History

Nazi Germany
- Name: U-423
- Ordered: 10 April 1941
- Builder: Danziger Werft, Danzig
- Yard number: 124
- Laid down: 16 March 1942
- Launched: 7 November 1942
- Commissioned: 3 March 1943
- Fate: Sunk on 17 June 1944

General characteristics
- Class & type: Type VIIC submarine
- Displacement: 769 tonnes (757 long tons) surfaced; 871 t (857 long tons) submerged;
- Length: 67.10 m (220 ft 2 in) o/a; 50.50 m (165 ft 8 in) pressure hull;
- Beam: 6.20 m (20 ft 4 in) o/a; 4.70 m (15 ft 5 in) pressure hull;
- Height: 9.60 m (31 ft 6 in)
- Draught: 4.74 m (15 ft 7 in)
- Installed power: 2,800–3,200 PS (2,100–2,400 kW; 2,800–3,200 bhp) (diesels); 750 PS (550 kW; 740 shp) (electric);
- Propulsion: 2 shafts; 2 × diesel engines; 2 × electric motors.;
- Speed: 17.7 knots (32.8 km/h; 20.4 mph) surfaced; 7.6 knots (14.1 km/h; 8.7 mph) submerged;
- Range: 8,500 nmi (15,700 km; 9,800 mi) at 10 knots (19 km/h; 12 mph) surfaced; 80 nmi (150 km; 92 mi) at 4 knots (7.4 km/h; 4.6 mph) submerged;
- Test depth: 230 m (750 ft); Crush depth: 250–295 m (820–968 ft);
- Complement: 4 officers, 40–56 enlisted
- Armament: 5 × 53.3 cm (21 in) torpedo tubes (four bow, one stern); 14 × torpedoes; 1 × 8.8 cm (3.46 in) deck gun (220 rounds); 2 × twin 2 cm (0.79 in) C/30 anti-aircraft guns;

Service record
- Part of: 8th U-boat Flotilla; 3 March – 17 June 1944;
- Identification codes: M 50 367
- Commanders: Oblt.z.S. Joachim Methner; 3 March – 26 September 1943; Oblt.z.S. Hinrich Kelling; 27 September – October 1943; Oblt.z.S. Klaus Hackländer; October 1943 – 17 June 1944;
- Operations: 1 patrol:; 9 – 17 June 1944;
- Victories: None

= German submarine U-423 =

German type VII C world war II submarine

German submarine U-423 was a Type VIIC U-boat of Nazi Germany's Kriegsmarine during World War II.
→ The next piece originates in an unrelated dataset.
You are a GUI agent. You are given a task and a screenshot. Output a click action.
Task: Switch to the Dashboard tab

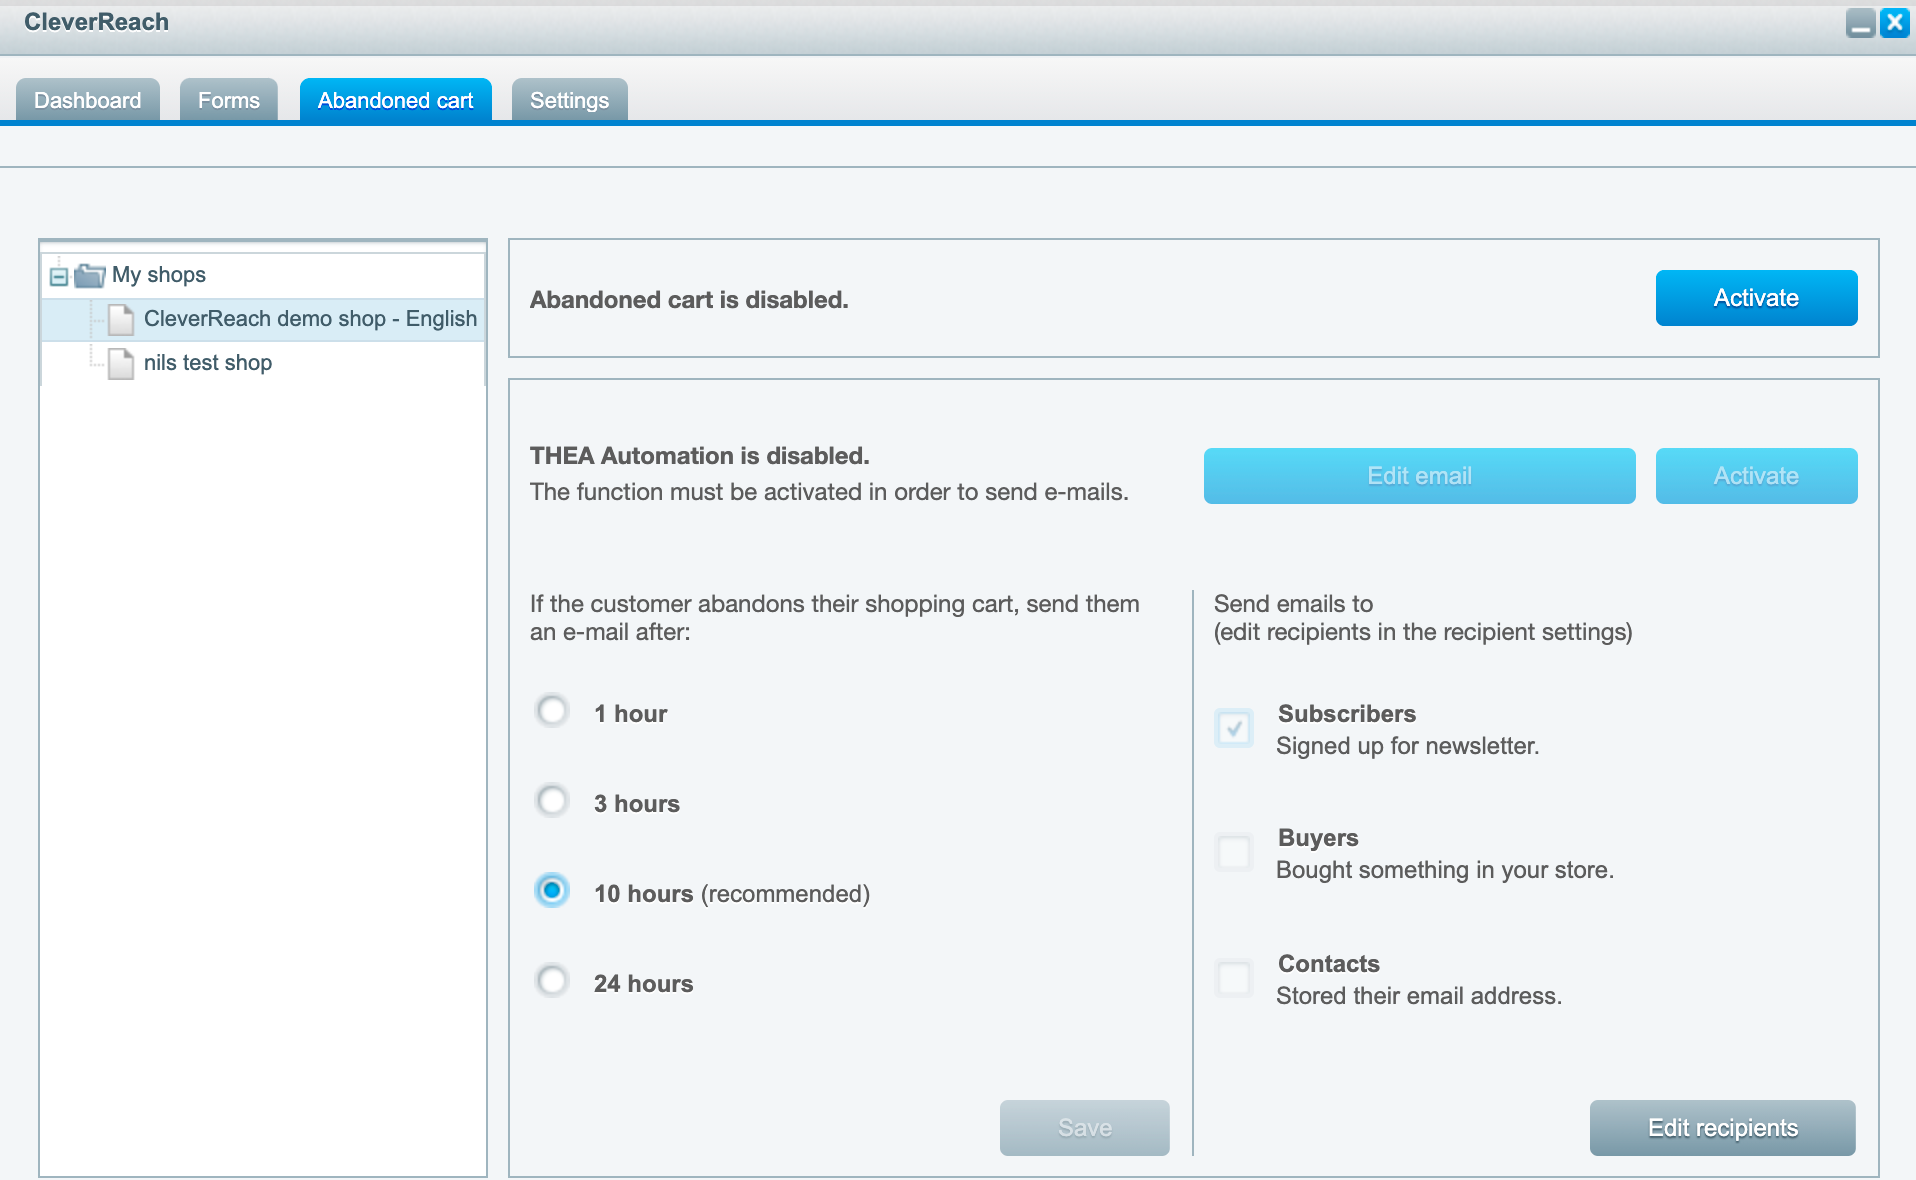tap(88, 100)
She carried out one patrol. She did not sink or damage any ships.

She was sunk by a Norwegian aircraft northwest of the Faroe Islands on 17 June 1944.

==Design==
German Type VIIC submarines were preceded by the shorter Type VIIB submarines. U-423 had a displacement of 769 t when at the surface and 871 t while submerged. She had a total length of 67.10 m, a pressure hull length of 50.50 m, a beam of 6.20 m, a height of 9.60 m, and a draught of 4.74 m. The submarine was powered by two Germaniawerft F46 four-stroke, six-cylinder supercharged diesel engines producing a total of 2800 to 3200 PS for use while surfaced, two Siemens-Schuckert GU 343/38–8 double-acting electric motors producing a total of 750 PS for use while submerged. She had two shafts and two 1.23 m propellers. The boat was capable of operating at depths of up to 230 m.

The submarine had a maximum surface speed of 17.7 kn and a maximum submerged speed of 7.6 kn. When submerged, the boat could operate for 80 nmi at 4 kn; when surfaced, she could travel 8500 nmi at 10 kn. U-423 was fitted with five 53.3 cm torpedo tubes (four fitted at the bow and one at the stern), fourteen torpedoes, one 8.8 cm SK C/35 naval gun, 220 rounds, and two twin 2 cm C/30 anti-aircraft guns. The boat had a complement of between forty-four and sixty.

==Service history==
The submarine was laid down on 16 March 1942 at the Danziger Werft (yard) at Danzig (now Gdansk), as yard number 124, launched on 7 November and commissioned on 3 March under the command of Oberleutnant zur See Joachim Methner.

She served with the 8th U-boat Flotilla from 3 March 1943 until her loss.

===Patrol and loss===
The boat's only patrol commenced with her departure from Kiel on 9 June 1944. On 17 June, she was sunk northeast of the Faroe Islands by depth charges dropped from a Norwegian PBY Catalina flying boat of No. 333 Squadron RAF.

Fifty-three men went down with the U-boat; there were no survivors.